Industrial Correspondent

John Rennocks, PowerGen's dynamic finance director, is unexpectedly to quit his post in a move which will shock the industry. Mr Rennocks is the mastermind behind the generator's proposed pounds 1.95bn takeover bid for Midlands Electricity, now in the throes of a Monopolies and Mergers Commission investigation. He is extremely highly rated among his peers and in the City.

His departure, which will be seen as a severe blow to the company, is not expected to take place until after the company announces its results in May. PowerGen is thought to have begun the search for a replacement to Mr Rennocks, who has seen the company through the various stages of privatisation, an ambitious expansion drive and two share buy-backs.

One source said yesterday: "He has had a Midas touch. He has done some pretty shrewd things and driven the company in the right direction. Part of the glitter of PowerGen is down to the fact that he has done a good job."

Another said: "The City people who have heard this might happen are appalled at the prospect."

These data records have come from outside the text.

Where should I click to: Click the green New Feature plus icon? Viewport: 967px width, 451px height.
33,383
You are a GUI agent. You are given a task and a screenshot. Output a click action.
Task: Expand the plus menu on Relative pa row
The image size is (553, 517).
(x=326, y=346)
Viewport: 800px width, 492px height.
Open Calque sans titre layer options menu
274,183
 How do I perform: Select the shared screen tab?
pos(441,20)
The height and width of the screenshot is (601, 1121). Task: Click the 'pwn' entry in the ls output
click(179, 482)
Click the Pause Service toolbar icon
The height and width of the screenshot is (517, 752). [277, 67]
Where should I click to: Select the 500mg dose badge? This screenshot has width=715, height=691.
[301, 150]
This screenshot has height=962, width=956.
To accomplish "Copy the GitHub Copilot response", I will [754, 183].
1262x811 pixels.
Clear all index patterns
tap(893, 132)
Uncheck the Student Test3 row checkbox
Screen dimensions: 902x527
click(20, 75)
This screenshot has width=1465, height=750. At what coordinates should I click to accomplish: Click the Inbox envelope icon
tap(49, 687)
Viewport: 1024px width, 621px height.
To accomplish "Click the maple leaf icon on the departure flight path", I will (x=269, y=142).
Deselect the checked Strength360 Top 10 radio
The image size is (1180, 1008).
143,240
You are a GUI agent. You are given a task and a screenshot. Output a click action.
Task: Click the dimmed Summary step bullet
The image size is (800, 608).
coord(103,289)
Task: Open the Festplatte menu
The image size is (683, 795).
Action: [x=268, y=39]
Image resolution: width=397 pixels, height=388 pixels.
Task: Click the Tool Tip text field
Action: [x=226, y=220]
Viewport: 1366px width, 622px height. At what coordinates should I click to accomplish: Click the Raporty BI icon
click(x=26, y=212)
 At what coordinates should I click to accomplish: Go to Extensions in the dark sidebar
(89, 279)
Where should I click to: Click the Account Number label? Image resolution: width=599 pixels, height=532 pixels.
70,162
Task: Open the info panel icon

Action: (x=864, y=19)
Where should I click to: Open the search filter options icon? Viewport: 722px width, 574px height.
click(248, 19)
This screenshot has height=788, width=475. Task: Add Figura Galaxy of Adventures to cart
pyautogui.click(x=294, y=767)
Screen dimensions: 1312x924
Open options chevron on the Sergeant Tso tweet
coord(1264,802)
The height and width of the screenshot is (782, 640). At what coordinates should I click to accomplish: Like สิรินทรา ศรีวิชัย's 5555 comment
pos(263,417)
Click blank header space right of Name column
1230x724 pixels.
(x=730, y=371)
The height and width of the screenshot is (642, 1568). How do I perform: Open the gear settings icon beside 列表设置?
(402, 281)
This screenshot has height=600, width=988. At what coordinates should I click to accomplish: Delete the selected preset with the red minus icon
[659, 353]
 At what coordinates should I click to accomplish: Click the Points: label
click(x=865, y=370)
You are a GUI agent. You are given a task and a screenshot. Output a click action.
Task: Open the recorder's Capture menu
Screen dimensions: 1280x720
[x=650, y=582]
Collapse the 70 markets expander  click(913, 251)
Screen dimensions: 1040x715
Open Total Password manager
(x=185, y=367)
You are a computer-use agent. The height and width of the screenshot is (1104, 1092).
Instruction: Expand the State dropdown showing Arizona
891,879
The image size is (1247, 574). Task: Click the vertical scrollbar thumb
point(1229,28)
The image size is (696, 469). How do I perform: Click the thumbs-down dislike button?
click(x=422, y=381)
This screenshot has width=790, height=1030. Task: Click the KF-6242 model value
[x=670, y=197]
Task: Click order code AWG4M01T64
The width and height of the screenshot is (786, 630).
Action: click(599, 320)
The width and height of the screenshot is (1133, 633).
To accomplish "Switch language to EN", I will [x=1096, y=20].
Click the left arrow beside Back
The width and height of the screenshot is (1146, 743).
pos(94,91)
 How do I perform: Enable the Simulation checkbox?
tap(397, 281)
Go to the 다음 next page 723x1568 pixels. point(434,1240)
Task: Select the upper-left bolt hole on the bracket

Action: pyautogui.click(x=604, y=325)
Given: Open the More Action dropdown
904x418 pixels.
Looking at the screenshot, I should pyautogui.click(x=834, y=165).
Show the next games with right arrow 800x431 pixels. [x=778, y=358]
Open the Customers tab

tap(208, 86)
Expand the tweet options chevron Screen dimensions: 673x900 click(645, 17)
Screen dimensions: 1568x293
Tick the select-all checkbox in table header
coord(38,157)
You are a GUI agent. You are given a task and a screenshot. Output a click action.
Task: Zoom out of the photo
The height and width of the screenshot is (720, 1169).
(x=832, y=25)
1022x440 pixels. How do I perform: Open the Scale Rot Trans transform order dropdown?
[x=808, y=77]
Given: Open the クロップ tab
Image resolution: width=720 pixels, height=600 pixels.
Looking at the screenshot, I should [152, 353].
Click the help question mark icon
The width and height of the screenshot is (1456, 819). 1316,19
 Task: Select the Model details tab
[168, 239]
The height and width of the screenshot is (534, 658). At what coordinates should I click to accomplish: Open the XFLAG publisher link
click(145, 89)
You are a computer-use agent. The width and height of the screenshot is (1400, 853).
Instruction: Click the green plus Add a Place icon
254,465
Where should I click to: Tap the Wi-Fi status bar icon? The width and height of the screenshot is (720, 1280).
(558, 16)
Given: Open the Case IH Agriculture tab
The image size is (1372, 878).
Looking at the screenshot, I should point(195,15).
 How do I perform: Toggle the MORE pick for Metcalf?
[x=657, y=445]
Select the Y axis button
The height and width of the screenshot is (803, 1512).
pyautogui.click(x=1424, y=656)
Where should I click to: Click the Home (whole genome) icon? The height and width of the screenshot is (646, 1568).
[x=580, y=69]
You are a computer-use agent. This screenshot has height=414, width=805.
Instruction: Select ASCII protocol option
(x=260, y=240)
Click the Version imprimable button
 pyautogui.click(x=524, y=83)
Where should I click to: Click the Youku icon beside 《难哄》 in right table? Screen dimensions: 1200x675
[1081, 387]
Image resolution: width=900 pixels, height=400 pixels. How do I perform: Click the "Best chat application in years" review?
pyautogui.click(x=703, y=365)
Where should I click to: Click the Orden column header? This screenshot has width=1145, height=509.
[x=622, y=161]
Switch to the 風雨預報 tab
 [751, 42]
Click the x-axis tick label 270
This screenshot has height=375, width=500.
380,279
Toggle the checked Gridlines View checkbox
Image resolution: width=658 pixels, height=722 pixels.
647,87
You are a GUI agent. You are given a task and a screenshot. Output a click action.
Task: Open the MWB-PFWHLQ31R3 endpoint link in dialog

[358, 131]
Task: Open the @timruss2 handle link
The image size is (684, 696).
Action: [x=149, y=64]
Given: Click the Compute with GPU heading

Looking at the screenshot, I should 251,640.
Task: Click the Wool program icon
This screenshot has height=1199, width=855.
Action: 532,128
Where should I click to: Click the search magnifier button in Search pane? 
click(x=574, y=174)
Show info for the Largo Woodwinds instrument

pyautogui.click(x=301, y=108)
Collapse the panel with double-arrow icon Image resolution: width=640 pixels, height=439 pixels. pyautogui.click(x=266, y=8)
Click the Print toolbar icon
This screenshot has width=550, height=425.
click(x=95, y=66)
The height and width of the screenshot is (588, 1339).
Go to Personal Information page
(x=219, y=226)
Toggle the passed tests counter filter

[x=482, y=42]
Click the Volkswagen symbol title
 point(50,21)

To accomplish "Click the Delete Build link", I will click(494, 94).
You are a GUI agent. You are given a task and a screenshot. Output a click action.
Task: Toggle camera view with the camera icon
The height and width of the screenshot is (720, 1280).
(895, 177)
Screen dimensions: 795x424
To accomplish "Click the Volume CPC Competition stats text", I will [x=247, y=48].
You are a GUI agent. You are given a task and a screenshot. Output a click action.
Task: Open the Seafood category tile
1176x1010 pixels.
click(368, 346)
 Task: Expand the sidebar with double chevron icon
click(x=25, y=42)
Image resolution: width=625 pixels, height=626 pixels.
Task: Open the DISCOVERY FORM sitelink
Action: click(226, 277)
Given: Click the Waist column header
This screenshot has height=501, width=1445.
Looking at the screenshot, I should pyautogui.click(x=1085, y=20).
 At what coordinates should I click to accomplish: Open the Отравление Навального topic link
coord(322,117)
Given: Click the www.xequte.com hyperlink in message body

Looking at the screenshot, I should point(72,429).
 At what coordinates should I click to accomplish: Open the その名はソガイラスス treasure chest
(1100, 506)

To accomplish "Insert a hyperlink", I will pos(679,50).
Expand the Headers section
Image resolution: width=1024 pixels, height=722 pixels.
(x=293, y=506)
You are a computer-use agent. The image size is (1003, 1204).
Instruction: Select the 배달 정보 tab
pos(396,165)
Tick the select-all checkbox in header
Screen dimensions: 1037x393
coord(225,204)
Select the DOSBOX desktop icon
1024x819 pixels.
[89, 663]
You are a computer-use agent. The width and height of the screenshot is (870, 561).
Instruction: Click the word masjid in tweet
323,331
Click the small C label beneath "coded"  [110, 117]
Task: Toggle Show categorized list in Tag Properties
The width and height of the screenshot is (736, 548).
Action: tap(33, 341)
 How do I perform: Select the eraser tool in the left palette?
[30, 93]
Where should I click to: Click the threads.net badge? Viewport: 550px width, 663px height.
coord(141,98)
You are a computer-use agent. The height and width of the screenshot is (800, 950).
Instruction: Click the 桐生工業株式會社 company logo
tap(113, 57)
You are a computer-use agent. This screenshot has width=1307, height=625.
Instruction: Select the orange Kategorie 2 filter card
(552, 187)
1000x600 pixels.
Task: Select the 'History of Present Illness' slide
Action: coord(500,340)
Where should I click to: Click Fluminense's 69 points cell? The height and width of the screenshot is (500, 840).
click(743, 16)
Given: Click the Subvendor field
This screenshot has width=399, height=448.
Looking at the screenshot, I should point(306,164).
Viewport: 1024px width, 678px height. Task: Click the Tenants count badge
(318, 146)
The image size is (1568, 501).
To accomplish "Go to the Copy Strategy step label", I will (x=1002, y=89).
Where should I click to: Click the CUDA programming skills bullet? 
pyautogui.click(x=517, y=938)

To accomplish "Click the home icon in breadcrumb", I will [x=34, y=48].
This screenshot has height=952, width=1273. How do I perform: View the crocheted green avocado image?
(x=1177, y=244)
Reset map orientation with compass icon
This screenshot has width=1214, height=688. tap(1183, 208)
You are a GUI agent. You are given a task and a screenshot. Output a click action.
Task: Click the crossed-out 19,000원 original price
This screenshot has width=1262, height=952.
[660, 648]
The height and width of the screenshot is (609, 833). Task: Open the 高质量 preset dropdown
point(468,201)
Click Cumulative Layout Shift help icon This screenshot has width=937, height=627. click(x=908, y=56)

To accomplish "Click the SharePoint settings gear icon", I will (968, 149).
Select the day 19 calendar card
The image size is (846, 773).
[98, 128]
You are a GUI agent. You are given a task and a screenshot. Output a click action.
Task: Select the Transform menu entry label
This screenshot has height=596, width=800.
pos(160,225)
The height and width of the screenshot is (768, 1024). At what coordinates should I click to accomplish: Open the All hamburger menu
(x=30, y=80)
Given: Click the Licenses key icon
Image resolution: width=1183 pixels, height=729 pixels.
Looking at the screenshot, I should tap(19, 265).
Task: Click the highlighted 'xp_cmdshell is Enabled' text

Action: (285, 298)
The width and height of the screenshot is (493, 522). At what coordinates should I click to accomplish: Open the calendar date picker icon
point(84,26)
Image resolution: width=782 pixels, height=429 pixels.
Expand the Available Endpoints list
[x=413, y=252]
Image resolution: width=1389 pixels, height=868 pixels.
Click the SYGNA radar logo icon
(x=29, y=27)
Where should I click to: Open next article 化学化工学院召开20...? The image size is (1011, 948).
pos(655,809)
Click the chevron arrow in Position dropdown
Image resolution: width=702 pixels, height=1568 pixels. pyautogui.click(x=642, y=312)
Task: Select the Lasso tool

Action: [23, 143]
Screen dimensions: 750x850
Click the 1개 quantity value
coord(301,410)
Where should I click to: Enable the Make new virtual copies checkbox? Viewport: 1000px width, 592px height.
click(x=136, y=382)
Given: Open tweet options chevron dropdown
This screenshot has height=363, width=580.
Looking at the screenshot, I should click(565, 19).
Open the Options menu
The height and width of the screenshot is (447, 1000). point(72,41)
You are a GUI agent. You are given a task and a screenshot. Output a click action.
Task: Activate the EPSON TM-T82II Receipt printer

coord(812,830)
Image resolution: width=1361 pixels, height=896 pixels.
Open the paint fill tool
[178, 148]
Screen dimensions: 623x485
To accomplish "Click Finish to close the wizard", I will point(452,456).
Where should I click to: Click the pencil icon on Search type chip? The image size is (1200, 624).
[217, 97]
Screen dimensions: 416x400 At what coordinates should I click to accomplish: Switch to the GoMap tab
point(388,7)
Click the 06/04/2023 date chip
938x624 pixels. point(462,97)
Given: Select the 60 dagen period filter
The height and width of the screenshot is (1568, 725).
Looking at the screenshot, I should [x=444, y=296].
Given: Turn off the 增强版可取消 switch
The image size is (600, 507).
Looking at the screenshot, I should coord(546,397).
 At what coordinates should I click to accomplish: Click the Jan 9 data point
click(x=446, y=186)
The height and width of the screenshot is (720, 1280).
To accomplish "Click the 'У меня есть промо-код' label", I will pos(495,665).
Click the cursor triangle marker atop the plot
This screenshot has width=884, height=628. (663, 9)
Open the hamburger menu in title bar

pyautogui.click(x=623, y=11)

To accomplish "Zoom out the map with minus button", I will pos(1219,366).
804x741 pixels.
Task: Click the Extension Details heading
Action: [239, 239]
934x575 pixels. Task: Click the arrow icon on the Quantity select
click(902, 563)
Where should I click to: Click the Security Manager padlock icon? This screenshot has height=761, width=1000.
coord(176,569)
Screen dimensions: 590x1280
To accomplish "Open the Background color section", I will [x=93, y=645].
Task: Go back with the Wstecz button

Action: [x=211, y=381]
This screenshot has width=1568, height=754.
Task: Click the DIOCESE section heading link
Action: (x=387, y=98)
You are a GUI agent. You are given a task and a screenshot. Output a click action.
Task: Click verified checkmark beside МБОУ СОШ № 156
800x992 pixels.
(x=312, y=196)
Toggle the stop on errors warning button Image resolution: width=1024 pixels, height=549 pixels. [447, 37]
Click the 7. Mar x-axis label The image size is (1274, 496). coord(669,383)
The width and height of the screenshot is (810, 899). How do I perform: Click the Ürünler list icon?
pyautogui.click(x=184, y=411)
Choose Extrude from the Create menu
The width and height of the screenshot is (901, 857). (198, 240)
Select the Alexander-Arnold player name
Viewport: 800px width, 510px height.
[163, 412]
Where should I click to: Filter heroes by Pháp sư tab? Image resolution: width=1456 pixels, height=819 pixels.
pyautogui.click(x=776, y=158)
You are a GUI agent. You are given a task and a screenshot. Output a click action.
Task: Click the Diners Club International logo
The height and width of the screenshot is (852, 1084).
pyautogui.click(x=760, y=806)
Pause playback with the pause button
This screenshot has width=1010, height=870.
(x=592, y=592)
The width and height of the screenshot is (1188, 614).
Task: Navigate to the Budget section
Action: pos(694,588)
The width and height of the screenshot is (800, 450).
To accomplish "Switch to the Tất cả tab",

The decision to leave is thought to have been taken following the recent appointment of a new managing director, Deryk King, former head of ICI's polyester business. Mr Rennocks is understood to have stated his desire for a change having guided PowerGen through the early years in the private sector. But it is unclear where he intends to go. Mr Rennocks is on a two-year rolling contract at PowerGen, with a basic salary of pounds 175,000.

There is speculation in the City that Mr Rennocks has clashed in some way with Ed Wallis, the chief executive, who is moving into the chairman's role when Sir Colin Southgate leaves after the annual general meeting in July.

The upheavals at the company emerge at an extremely sensitive time. The MMC is due to report on the Midlands bid, and that of National Power for Southern Electric, by 22 March. A government response may not emerge until the end of April, which means that PowerGen must decide its next move just as the main architecht of the original bid prepares to take his leave.

The bids lapsed when Ian Lang, President of the Board of Trade, referred them to the MMC, saying each raised competition concerns in electricity generation and supply. The decision shocked the companies because it was in sharp contrast to his clearance of five earlier bids, including that for Manweb by Scottish Power, which is also a substantial generator.

PowerGen now faces a time of enormous change in the market, with further takeovers and mergers of regional firms expected and an anticipated consolidation of the industry. There is also the prospect of a Labour government with a stated intention of imposing a windfall tax on utilities. That aside, it is unclear what approach Labour will take to regulation of the electricity sector.

The company is losing market share in UK generation to nuclear power and independent gas-fired generators and is expanding overseas. On Monday it announced the A$2.4bn acquisition with partners of a generating plant and coal mine in Australia. The company's own equity investment in Yallourn Energy is pounds 208m and gives it a 49 per cent stake.